By JP Floru
Hearing Trevor Phillips live is always a bit of a treat. He did not disappoint at Policy Exchange on Tuesday. The man oozes integrity. He is not an extremist, clearly well-intentioned, trying to better the world. Yet I disagreed with him – as it seems that the method used to fight discrimination is itself discriminating. And yes, we can do much better – if we return to the age old practice of equality before the law.
Stereotyping is often at the root cause of racism, bigotry, and discrimination. We are all at it. We may for example say, that “Germans have no sense of humour”. This is wrong because categorising humans into groups is hopelessly imprecise. It will be unclear who belongs to the group, and not all individuals will have the characteristics we ascribe to it. And we certainly will not know every German personally. That example is benign, but endless repetition, goose-stepping and clicking heels in the presence of Germans would land it in a totally different category. Stereotyping may result in hate and terrible crimes. People will treat others who they have categorised into a group with perceived characteristics differently. They will perceive “good” and “bad” groups, and discriminate or prefer accordingly.

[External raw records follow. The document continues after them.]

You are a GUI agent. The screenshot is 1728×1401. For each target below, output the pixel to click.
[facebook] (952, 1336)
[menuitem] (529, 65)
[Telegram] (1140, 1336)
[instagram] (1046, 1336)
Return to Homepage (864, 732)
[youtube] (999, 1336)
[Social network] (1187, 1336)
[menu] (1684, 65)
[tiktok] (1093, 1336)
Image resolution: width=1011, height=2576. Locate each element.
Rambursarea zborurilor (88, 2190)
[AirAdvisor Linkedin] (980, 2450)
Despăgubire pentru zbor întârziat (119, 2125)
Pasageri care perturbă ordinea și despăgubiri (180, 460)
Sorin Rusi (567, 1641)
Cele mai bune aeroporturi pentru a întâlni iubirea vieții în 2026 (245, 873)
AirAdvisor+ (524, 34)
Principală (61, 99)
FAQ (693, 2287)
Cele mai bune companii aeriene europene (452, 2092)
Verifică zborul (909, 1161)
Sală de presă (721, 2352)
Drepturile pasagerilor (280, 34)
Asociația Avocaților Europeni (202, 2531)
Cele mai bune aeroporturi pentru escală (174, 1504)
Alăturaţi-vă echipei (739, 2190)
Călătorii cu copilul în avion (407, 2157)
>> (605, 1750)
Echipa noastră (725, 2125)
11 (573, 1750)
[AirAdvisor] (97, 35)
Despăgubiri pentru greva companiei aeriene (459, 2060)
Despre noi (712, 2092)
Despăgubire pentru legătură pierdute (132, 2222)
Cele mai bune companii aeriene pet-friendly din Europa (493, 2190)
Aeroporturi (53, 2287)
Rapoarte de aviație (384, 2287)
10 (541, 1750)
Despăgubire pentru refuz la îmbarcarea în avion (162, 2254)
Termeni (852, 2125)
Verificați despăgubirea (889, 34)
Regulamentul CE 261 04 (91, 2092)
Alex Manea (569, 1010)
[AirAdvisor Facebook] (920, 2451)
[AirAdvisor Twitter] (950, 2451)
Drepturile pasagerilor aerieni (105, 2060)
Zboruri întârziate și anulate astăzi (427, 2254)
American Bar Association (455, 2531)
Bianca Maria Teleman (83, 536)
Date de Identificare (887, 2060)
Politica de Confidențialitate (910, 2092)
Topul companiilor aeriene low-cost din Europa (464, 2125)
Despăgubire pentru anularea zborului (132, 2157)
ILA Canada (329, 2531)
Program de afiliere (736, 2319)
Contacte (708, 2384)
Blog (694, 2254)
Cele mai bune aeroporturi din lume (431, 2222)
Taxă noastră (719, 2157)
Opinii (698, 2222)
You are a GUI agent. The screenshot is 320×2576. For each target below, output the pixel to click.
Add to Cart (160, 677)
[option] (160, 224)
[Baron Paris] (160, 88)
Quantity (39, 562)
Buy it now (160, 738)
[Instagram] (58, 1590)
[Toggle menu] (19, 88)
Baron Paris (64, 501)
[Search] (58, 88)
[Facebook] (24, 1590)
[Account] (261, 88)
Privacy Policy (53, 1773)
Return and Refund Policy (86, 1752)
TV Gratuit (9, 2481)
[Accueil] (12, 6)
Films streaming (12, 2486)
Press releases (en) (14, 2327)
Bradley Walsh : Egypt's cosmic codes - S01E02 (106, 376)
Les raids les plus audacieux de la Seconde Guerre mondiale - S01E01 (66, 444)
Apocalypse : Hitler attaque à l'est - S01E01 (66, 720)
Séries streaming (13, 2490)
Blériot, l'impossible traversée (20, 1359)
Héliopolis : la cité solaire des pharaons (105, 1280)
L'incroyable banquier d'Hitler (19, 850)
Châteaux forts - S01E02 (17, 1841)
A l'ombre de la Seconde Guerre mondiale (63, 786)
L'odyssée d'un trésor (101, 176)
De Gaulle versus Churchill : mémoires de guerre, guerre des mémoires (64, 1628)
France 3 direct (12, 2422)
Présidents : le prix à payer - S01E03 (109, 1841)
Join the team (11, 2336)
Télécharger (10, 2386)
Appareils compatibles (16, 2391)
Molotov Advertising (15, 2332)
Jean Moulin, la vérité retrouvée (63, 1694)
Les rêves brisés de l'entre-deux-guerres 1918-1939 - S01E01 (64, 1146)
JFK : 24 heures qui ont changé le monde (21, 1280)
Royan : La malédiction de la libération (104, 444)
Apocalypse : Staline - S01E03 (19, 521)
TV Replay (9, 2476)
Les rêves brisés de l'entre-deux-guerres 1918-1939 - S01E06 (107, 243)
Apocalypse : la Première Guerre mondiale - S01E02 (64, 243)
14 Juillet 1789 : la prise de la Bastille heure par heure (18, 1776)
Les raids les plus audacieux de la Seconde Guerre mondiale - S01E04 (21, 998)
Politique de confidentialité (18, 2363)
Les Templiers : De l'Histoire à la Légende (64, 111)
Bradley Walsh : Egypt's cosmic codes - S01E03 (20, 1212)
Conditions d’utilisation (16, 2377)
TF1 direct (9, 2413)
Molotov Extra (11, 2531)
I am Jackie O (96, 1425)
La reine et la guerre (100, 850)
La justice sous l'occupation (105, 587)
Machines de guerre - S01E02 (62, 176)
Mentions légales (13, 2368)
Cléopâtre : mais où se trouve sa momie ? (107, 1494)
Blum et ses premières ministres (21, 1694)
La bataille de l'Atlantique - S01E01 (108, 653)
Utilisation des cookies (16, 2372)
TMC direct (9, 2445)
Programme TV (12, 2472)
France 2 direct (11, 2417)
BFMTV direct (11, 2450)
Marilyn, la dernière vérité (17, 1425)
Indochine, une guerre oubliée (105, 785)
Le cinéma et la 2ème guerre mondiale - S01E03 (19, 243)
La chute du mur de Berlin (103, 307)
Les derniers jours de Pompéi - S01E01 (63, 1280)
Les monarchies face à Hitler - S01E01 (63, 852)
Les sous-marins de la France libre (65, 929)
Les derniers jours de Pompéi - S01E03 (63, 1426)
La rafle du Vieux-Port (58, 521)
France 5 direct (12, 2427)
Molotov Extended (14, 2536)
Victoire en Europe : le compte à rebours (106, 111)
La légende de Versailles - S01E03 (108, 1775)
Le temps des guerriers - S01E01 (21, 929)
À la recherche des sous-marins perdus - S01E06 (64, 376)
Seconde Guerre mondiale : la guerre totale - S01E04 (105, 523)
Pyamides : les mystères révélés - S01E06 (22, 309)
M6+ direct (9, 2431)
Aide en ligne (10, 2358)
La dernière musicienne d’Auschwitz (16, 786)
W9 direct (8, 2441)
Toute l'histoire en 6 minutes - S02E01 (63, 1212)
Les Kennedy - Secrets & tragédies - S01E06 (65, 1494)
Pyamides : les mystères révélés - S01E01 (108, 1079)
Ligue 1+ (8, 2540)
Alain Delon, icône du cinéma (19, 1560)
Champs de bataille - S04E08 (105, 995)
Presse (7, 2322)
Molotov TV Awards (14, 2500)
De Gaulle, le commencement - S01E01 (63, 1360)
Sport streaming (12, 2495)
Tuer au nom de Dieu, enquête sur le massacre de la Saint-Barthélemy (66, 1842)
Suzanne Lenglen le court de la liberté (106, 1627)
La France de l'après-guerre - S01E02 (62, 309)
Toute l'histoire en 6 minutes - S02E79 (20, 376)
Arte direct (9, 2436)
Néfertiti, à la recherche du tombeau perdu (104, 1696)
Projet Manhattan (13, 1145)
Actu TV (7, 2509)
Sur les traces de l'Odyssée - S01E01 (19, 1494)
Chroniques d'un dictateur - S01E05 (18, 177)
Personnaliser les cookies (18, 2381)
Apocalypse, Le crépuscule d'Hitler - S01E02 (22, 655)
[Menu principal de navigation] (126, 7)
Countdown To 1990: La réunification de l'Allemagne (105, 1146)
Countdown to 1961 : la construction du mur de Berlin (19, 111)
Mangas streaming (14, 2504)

Unfortunately, contemporary anti-discrimination policies do precisely the same. They stereotype – and treat individuals differently, according to a ranking into “groups” and “better groups”. The stereotyping is done in a scientific way, with statistics. But that only makes them less imprecise than stereotyping in the pub. For example: “Black men are three times more likely to be unemployed than white men”. The fact that this may statistically be correct does not make it exact. It will still be imprecise to the extent that a large number of individual black men will never be unemployed and should therefore not be categorised, or given legal privileges, with the less fortunate ones. Categorisation into groups is stereotyping by an educated person. On the basis of these scientific stereotypes policies are then developed. These create legal categories of groups of people with “higher” rights. It creates first class and second class groups. In fact, a wrong is remedied by a new wrong. It may also create animosity, or even hate, from the second class groups.
Take for example hate crime legislation. Historically, a murder was a murder, irrespective of the intention of the murderer or the identity of the victim (1). Nowadays it is apparently more serious to murder certain individuals, than others. Certain victims count less than others in the eyes of anti-discrimination legislation.
I asked Trevor Phillips this question, and (unless I misunderstood his answer), he seemed to agree with me. He nonetheless defended discriminating anti-discrimination legislation because “we live in the real world”. He certainly has a point: For example, a black suspect is probably likely to be treated differently than a white suspect. Equality before the law may often be inexistent in practice. Hence anti-discrimination legislation: because all else failed. If we see it through benign glasses, the anti-discrimination legislation would act as a signal. It is a defensible position - but we can do much better than that.
It’s important to point out that it is the categorisation of humans into groups which is the root cause of the problem. Every individual is unique. Not one is the same as another. By allocating individuals into groups we de-humanise – we reduce humans into herds. Only by treating humans as the individuals they are can we do justice to all. This is precisely which inspired the historic idea of equality before the law: the state treating every individual the same, without distinction between groups, and without privileges for “higher” or disfavour for “lower” groups.
It cannot be right to fight a wrong with a wrong. We should not fight discrimination by introducing new discrimination. Perhaps the traditional doctrine of equality before the law failed because we never tried to explain it very hard. Yes, it will take a lot of effort and education to explain it to say, those enforcing the law, or to civil servants. And to individual and private businesses treating people equally irrespective of irrelevant characteristics may also require a lot of educating and convincing. But we should never shrink back from the enormity of the task. We must do it because it is right.
(1) The lawyers among you will appreciate that I am simplifying, for argument's sake.